The attempted assassination of Mussolini

Roger Moorhouse: Historian and author

Roger Moorhouse

Historian and author specialising in modern German and Central European history.

Seeing the footage of a bloodied Donald Trump this last weekend, as he narrowly survived an attempted assassination in Pennsylvania, had me thinking about another of history’s near-misses.

On April 7 1926, Italian dictator Benito Mussolini was moving through the crowd in Campidoglio Square in central Rome, having just addressed a meeting of Italian surgeons, when a shot rang out. Falling to the ground, Mussolini was surrounded by his bodyguards and swiftly came under the care of some of those very medical professionals to whom he had just been speaking. Fortunately for him, he was found to have only a glancing wound across the bridge of his nose, as it was thought that he turned his head just at the moment that the assassin fired. Indeed, he would later quip that the greatest danger he was in that day was that he risked suffocation from all the doctors trying to help him.

His would-be assassin, meanwhile, was in rather greater peril. Wrestled to the ground by the crowd, before she could get a second shot away, she was found to be a rather dishevelled, grey-haired, 49-year-old woman. Whisked away by police, she thus avoided the fate of another of Mussolini’s would-be assassins – Anteo Zamboni – who would be lynched by the mob. But the story that emerged would be stranger than fiction.

Roger Moorhouse: Historian and author

Her name was Violet Gibson. Born in Dublin, she was the product of Edwardian high society. Her father, Baron Ashbourne, had been Lord Chancellor of Ireland, and she had been presented as a debutante at the court of Queen Victoria, becoming a stable of the court circulars and the society columns.

Gibson, however, was emotionally and physically fragile. She suffered from Paget’s disease, and had had her left breast surgically removed. More than that, a case of peritonitis in 1916 had left her with acute abdominal pain. She had also wrestled with her mental health; converting to Catholicism in 1902 – thereby causing a rift with her family – and dabbling in the mystical Theosophy movement of Madame Blavatsky.

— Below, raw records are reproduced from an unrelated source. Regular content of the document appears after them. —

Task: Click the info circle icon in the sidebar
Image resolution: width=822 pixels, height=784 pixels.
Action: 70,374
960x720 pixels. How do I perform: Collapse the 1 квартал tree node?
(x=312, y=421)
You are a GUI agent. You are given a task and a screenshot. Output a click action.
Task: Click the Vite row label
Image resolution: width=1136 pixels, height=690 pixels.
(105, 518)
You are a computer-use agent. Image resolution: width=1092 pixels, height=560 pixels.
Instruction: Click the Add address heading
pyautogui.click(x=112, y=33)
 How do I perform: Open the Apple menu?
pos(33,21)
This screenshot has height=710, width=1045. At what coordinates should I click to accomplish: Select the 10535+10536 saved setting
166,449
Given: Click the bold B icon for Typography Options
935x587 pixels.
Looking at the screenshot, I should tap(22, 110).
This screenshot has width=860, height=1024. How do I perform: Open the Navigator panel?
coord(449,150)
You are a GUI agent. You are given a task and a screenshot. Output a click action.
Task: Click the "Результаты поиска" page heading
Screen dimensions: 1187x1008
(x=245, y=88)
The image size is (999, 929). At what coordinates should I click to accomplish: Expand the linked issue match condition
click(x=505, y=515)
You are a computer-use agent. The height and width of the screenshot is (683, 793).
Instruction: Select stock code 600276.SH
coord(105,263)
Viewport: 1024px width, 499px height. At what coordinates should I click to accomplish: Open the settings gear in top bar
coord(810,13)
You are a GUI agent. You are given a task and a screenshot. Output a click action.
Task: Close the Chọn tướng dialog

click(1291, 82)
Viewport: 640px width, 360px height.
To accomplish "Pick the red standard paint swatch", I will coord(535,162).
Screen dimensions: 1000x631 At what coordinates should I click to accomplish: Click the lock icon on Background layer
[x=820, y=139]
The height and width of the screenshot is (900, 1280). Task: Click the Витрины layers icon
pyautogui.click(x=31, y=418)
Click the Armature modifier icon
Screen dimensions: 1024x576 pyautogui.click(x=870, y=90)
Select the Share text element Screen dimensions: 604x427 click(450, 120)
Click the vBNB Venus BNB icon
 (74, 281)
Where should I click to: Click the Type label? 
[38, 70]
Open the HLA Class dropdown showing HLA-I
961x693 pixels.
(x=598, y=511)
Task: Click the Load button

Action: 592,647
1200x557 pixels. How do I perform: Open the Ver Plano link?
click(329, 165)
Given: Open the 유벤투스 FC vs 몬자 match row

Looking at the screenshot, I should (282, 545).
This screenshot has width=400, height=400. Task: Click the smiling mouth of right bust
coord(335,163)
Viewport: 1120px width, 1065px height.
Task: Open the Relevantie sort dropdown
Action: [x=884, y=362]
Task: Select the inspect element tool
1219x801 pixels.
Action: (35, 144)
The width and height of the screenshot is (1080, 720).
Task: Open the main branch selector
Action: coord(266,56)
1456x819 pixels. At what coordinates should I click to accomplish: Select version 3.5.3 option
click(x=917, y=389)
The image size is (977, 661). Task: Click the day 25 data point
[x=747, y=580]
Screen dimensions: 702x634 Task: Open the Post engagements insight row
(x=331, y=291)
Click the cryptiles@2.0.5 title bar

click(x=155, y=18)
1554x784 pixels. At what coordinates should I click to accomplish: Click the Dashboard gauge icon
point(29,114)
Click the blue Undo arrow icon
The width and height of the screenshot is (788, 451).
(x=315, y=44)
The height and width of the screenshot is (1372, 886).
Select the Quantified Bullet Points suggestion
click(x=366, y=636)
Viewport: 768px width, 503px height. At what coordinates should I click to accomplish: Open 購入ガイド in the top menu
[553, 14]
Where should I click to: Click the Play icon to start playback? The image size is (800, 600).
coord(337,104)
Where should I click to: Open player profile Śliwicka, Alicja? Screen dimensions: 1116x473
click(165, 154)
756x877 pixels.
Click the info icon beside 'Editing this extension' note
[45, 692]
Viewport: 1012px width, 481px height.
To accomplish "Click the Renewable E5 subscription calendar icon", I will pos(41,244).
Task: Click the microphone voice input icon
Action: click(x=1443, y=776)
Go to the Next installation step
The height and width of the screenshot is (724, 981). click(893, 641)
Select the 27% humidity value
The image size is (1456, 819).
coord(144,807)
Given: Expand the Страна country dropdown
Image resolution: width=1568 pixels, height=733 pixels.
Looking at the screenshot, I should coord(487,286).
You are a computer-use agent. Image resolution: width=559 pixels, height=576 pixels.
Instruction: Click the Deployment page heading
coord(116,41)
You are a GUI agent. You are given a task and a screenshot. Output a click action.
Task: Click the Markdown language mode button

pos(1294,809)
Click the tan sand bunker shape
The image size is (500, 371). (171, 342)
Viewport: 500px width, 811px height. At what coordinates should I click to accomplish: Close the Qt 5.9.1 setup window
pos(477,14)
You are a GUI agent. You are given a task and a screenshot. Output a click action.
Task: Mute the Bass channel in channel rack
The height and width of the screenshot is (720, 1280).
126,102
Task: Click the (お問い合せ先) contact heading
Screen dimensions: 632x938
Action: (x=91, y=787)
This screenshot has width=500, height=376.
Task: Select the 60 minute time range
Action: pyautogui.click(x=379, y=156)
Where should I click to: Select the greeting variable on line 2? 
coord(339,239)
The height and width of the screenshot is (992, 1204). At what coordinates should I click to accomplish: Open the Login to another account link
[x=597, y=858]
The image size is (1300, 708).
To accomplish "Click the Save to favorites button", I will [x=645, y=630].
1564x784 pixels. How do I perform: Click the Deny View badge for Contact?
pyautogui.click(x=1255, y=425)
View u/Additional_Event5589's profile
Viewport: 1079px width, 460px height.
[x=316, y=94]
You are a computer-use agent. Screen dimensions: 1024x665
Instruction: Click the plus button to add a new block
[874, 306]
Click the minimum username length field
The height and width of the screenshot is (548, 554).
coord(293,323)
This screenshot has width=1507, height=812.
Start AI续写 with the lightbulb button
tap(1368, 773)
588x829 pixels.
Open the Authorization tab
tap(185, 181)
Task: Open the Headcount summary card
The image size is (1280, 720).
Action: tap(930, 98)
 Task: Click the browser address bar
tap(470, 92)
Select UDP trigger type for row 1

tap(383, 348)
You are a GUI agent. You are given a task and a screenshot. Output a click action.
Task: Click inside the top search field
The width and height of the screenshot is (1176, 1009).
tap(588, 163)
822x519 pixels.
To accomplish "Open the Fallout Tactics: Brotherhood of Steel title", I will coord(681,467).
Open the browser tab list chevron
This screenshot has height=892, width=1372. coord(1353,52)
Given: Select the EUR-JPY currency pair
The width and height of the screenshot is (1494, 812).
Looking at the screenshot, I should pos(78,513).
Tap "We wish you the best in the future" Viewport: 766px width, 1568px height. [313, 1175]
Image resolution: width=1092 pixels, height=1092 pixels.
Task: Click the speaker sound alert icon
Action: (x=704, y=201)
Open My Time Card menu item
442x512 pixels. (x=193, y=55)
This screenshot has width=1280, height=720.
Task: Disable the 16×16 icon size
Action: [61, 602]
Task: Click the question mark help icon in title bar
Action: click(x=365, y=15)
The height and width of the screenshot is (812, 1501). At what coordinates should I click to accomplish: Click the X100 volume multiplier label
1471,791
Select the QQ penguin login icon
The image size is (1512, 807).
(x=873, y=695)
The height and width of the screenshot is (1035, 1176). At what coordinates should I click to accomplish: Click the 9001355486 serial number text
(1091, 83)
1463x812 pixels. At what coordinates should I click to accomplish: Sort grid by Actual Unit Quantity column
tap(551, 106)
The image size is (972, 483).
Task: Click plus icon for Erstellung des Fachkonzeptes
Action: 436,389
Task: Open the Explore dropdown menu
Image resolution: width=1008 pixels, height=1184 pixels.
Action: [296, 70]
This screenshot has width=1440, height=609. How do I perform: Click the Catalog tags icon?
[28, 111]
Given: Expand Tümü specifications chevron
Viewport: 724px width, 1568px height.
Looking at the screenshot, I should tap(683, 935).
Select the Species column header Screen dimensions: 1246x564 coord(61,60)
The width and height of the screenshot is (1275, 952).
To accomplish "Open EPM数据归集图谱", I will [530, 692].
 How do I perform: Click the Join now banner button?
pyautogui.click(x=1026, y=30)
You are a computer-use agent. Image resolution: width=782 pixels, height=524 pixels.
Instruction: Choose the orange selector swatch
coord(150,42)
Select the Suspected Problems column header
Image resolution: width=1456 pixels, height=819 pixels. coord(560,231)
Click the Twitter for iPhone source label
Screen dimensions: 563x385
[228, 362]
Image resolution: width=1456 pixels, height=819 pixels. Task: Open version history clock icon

By the early 1920s, having suffered a nervous breakdown, she was declared insane and entrusted to the care of a succession of mental institutions, where her morbid ideation appears only to have crystallised still further. A medical file from 1923 described her as “homicidal”, and added that, though she showed no signs of violence, she has said that she might “try to kill someone.”

After moving to Italy with a nurse-maid in November 1924, with the intention of joining a convent, her delusions only deepened. The following spring, she shot herself in the chest declaring that she “wanted to die for God”, but, remarkably, sustained only minor injuries. Then, she became obsessed with targeting Mussolini, martyring herself in the process.

On the morning of 7 April 1926, she left the convent in which she was staying to walk into central Rome. In her handbag, she was carrying a French-made Lebel revolver and a rock – with which, she later told police, she would have smashed the window of Mussolini’s car. She had intended to head to the Fascist Party headquarters in the Palazzo del Littorio, but when she happened across a crowd on the Piazza Campidoglio, she discovered that Mussolini was due there and so changed her plans. As he walked through the crowd, some minutes later, she took her chance and pulled out the revolver and levelled it at him from close range, as she had practiced – but fate intervened; Mussolini moved his head at the critical moment, and she failed.

Roger Moorhouse: Historian and author

Remarkably, Mussolini reacted with no little sang froid at his attempted murder. Even in the moment, as Gibson was being wrestled to the ground, and as the crowds were screaming and fleeing the scene, he showed remarkable composure, calling for calm and declaring “Don’t be afraid! I am here. This is a mere trifle.” Later that same afternoon, indeed, he appeared in public again to give another speech, this time with a large white plaster covering the wound on his nose.

Unsurprisingly, perhaps, the assassination attempt – and the others that followed, such as Zamboni’s – galvanised public support for Mussolini, with many – including the Pope – publicly condemning the attack and giving thanks for the Duce’s survival. Unsurprisingly, too, Mussolini made considerable political capital from the episode, coining a number of catchy slogans about it, such as “Shots pass, Mussolini remains”, and “If I go forward, follow me. If I retreat, kill me. If I die, avenge me.” In due course, he would also authorise the establishment of the OVRA, the Italian secret police, to root out dissent; a key building block of the Fascist totalitarian state.

And what of Gibson? In the aftermath, Italian police and the British authorities were content for her to be declared insane and quietly repatriated to the UK, so Mussolini said that he would not press charges, and in the spring of 1927, she was returned to Britain, where she was confined to a residential mental institution; St Andrew’s hospital in Northampton. She would spend the remainder of her life there, writing to all and sundry, including Winston Churchill, to plead her case, not knowing that the hospital authorities confiscated the letters before they could be sent. She died, alone and forgotten, in 1956. But, of all Mussolini’s would-be assassins, she came closest to changing the course of history.